### YOUR OBJECTIVE
What you return must be exactly the lines from the one containing "Viewport: 824px width, 778px height." through the close of the listing, both included.

### SOURCE DATA
*-*-*
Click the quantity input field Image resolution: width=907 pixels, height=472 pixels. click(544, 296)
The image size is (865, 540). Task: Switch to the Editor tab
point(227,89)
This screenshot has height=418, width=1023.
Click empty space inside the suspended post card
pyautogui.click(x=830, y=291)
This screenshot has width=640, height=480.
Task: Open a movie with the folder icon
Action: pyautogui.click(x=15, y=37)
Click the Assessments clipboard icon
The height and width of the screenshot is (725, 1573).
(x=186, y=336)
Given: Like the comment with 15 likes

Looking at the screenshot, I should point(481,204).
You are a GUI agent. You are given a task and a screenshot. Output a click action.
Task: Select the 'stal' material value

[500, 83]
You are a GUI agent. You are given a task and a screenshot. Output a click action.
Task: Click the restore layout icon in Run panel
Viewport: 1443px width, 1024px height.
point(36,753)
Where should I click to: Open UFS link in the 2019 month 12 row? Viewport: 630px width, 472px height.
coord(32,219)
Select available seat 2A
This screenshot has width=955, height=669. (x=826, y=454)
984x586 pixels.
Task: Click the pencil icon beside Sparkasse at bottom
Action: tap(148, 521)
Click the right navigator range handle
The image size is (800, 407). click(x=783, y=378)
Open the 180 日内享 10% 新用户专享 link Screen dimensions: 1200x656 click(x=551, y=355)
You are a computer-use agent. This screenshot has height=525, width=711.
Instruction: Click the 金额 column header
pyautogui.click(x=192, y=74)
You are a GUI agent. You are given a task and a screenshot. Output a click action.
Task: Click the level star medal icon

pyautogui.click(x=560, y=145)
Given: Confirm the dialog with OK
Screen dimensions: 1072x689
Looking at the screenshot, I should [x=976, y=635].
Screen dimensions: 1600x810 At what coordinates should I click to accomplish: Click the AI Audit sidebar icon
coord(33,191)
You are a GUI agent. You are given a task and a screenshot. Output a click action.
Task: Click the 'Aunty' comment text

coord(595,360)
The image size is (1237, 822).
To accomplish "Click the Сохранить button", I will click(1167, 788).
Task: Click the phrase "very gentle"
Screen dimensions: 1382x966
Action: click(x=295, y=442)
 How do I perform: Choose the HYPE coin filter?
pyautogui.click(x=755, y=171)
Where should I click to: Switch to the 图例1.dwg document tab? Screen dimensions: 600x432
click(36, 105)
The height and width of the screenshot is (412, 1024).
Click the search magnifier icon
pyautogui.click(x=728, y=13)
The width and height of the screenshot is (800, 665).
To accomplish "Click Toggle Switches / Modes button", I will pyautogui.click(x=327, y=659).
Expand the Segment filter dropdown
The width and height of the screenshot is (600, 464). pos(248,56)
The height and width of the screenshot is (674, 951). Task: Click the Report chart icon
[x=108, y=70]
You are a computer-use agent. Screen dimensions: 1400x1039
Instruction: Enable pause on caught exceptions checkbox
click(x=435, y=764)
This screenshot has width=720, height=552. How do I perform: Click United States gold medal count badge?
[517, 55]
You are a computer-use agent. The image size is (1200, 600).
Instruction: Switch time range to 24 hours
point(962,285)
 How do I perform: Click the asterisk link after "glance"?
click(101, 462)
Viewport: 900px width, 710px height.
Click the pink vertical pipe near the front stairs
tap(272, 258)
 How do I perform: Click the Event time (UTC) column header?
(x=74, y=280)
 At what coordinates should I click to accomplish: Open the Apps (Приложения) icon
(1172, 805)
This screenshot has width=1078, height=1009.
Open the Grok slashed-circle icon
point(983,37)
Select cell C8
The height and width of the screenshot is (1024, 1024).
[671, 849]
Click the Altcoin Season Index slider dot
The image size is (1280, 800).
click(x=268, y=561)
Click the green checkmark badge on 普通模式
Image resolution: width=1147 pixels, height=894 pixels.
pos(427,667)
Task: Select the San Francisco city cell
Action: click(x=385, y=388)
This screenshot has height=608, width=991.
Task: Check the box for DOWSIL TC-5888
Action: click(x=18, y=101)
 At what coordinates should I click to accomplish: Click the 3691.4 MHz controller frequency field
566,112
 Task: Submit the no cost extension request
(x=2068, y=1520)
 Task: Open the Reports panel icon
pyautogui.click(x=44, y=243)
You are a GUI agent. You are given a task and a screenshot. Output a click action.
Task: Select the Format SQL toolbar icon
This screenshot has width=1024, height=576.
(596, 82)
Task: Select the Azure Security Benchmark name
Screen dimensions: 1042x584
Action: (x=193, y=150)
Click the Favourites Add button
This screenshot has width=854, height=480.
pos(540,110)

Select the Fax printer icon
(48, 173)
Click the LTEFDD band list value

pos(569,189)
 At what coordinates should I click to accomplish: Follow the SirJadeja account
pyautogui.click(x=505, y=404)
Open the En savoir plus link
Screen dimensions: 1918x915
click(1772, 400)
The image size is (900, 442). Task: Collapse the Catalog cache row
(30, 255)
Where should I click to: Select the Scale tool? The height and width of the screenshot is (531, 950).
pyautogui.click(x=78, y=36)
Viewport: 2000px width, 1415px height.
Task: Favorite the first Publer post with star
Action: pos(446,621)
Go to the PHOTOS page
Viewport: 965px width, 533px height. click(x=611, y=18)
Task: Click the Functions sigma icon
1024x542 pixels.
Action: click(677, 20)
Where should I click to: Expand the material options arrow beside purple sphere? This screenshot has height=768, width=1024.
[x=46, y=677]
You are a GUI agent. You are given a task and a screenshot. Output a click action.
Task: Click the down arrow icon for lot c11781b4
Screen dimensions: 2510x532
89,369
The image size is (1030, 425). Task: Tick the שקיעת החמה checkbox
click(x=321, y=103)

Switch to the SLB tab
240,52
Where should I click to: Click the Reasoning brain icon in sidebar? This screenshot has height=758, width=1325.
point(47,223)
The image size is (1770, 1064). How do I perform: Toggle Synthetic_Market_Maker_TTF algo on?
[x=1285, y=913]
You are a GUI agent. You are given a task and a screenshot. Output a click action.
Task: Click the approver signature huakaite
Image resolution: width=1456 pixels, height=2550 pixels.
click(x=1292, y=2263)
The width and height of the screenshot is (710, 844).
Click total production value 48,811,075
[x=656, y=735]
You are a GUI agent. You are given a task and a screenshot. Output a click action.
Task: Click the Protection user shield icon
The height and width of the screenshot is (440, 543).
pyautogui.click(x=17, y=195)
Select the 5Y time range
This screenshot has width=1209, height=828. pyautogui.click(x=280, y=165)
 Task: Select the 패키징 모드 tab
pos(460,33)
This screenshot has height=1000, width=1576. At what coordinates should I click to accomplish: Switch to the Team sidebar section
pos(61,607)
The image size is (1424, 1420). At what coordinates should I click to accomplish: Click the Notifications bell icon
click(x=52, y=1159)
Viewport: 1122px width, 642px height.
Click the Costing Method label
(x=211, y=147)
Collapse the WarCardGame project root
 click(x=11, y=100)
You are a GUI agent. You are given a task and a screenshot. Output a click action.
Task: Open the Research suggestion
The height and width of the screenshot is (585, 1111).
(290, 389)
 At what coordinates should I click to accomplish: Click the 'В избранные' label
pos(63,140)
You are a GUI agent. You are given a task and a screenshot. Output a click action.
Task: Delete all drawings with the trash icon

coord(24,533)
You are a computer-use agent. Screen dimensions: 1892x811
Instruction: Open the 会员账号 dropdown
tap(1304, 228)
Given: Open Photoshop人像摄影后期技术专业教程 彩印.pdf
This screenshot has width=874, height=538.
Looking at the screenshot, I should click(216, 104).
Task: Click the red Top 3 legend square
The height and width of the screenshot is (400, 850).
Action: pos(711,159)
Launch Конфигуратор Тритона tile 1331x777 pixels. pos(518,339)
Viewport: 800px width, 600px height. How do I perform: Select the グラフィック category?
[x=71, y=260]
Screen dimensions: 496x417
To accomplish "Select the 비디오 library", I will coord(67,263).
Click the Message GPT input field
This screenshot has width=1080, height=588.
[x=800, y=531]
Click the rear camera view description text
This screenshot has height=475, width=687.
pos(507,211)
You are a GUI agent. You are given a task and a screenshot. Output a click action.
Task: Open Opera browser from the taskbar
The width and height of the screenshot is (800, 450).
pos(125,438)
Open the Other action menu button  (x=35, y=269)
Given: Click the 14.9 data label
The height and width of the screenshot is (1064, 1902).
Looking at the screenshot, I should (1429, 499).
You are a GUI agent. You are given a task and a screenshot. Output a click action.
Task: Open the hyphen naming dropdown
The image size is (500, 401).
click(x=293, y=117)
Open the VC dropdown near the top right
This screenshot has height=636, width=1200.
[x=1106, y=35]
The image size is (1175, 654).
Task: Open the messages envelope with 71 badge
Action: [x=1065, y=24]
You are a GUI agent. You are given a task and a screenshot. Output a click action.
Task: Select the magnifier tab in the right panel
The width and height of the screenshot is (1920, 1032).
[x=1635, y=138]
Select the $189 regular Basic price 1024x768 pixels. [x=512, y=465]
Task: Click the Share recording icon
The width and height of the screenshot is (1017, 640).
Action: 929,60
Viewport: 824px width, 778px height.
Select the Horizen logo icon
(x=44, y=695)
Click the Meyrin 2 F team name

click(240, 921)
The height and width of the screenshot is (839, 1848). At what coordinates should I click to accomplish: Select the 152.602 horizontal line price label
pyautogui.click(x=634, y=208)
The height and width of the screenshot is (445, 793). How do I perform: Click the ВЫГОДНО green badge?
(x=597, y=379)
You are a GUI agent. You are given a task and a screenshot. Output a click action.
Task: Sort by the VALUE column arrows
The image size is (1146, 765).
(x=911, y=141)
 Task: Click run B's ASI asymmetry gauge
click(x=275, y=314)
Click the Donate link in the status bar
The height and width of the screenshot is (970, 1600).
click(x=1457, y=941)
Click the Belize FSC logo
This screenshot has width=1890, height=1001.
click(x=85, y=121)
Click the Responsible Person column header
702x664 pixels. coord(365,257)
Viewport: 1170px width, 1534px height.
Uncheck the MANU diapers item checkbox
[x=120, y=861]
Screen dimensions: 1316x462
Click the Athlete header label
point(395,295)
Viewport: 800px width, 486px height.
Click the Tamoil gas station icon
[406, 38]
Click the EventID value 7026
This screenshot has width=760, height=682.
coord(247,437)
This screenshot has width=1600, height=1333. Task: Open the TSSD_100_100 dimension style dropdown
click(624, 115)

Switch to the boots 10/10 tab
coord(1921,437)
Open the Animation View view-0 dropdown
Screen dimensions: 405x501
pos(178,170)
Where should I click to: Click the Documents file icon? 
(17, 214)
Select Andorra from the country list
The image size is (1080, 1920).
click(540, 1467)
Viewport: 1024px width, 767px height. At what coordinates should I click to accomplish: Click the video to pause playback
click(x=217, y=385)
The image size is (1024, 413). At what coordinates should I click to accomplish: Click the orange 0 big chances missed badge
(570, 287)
*-*-*
### WRITTEN ANSWER
Viewport: 824px width, 778px height.
Select the Horizen logo icon
(x=44, y=695)
Click the Meyrin 2 F team name

click(240, 921)
The height and width of the screenshot is (839, 1848). At what coordinates should I click to accomplish: Select the 152.602 horizontal line price label
pyautogui.click(x=634, y=208)
The height and width of the screenshot is (445, 793). How do I perform: Click the ВЫГОДНО green badge?
(x=597, y=379)
You are a GUI agent. You are given a task and a screenshot. Output a click action.
Task: Sort by the VALUE column arrows
The image size is (1146, 765).
(x=911, y=141)
 Task: Click run B's ASI asymmetry gauge
click(x=275, y=314)
Click the Donate link in the status bar
The height and width of the screenshot is (970, 1600).
click(x=1457, y=941)
Click the Belize FSC logo
This screenshot has width=1890, height=1001.
click(x=85, y=121)
Click the Responsible Person column header
702x664 pixels. coord(365,257)
Viewport: 1170px width, 1534px height.
Uncheck the MANU diapers item checkbox
[x=120, y=861]
Screen dimensions: 1316x462
Click the Athlete header label
point(395,295)
Viewport: 800px width, 486px height.
Click the Tamoil gas station icon
[406, 38]
Click the EventID value 7026
This screenshot has width=760, height=682.
coord(247,437)
This screenshot has width=1600, height=1333. Task: Open the TSSD_100_100 dimension style dropdown
click(624, 115)

Switch to the boots 10/10 tab
coord(1921,437)
Open the Animation View view-0 dropdown
Screen dimensions: 405x501
pos(178,170)
Where should I click to: Click the Documents file icon? 
(17, 214)
Select Andorra from the country list
The image size is (1080, 1920).
click(540, 1467)
Viewport: 1024px width, 767px height. At what coordinates should I click to accomplish: Click the video to pause playback
click(x=217, y=385)
The image size is (1024, 413). At what coordinates should I click to accomplish: Click the orange 0 big chances missed badge
(570, 287)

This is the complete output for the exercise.